TEXTO PARA ANALIZAR:
━━━━━━
Dicho esto, aunque más que familiar, resulta que Vladimir Vladimirovich Putin es, sobre todo y ante todo, un señor desconocido, un ser inescrutable. De hecho, en su libro Tenemos que hablar de Putin (Capitán Swing), Mark Galeotti (autor también de Historia breve de Rusia), se pregunta lo mismo. A pesar de que lleva más de veinte años ejerciendo como actor de la política internacional, nada o casi nada sabemos realmente acerca del habitante del Kremlin. Se interroga Galeotti sobre si es un autócrata despiadado o el salvador de una nación asediada. Si un veterano del KGB o un cristiano piadoso. Si un inquietante maestro de la geopolítica global o un cleptócrata autoindulgente.

Es difícil saberlo porque, más allá de la fría capa de cera que lo envuelve (bótox aparte), Putin es extremadamente celoso de su privacidad. Su celo abarca, por supuesto, al arco de su vida familiar (se desconocía incluso la identidad exacta de sus hijas, Katerina y Mariya), incluidos los asuntos del corazón (su supuesta relación con la gimnasta y medallista de oro olímpica, Alina Kabáyeva, sigue siendo en gran parte un asunto tabú en Rusia). Además, en el cálculo político también se muestra en extremo reservado. Por eso, a decir de Galeotti, cada cual puede construirse un Putin a medida.
━━━━━━
QUÉ HACER:
1) Según el texto sobre Putin, ¿por qué es difícil saber quién es realmente? Contéstalo en una a tres oraciones.
2) ¿Cómo se llaman las hijas de Putin, según el texto sobre Putin?
Las entradas no hacen falta para nada de esto.
━━━━━━
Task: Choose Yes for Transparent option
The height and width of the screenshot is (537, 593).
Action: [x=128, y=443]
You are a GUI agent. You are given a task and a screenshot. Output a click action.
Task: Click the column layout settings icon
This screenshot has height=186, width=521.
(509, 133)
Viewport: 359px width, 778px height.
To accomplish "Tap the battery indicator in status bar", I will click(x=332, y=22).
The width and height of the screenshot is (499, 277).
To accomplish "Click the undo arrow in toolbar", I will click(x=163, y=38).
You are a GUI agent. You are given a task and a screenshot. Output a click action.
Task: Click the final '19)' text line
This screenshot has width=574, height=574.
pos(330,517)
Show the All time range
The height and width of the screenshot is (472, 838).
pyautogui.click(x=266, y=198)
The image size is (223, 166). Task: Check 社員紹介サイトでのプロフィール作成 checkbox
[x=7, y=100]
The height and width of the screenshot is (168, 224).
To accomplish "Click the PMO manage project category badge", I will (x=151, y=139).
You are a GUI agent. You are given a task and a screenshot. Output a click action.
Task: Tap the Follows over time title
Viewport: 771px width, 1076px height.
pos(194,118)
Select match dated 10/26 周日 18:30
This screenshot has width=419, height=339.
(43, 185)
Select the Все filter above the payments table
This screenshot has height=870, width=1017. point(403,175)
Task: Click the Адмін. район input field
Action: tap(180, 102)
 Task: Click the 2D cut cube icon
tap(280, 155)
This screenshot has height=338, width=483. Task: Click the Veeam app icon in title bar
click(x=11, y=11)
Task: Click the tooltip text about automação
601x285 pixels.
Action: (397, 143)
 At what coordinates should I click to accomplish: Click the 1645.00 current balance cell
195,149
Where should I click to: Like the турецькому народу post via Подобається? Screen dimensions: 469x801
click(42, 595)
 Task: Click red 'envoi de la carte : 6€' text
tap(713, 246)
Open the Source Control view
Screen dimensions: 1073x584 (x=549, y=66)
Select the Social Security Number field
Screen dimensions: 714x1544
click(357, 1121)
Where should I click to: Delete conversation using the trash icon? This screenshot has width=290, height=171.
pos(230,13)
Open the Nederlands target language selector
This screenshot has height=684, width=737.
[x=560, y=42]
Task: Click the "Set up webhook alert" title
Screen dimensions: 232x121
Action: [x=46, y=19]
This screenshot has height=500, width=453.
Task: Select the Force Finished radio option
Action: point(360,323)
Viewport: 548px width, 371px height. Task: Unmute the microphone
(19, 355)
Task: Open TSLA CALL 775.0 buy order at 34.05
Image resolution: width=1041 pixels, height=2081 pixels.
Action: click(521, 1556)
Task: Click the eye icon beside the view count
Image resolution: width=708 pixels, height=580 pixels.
━━━━━━
RESPUESTAS ESCRITAS:
1) Es difícil porque Putin cuida muchísimo su privacidad: guarda en secreto su vida familiar y sus asuntos del corazón. Además, es muy reservado en el cálculo político.

2) Katerina y Mariya.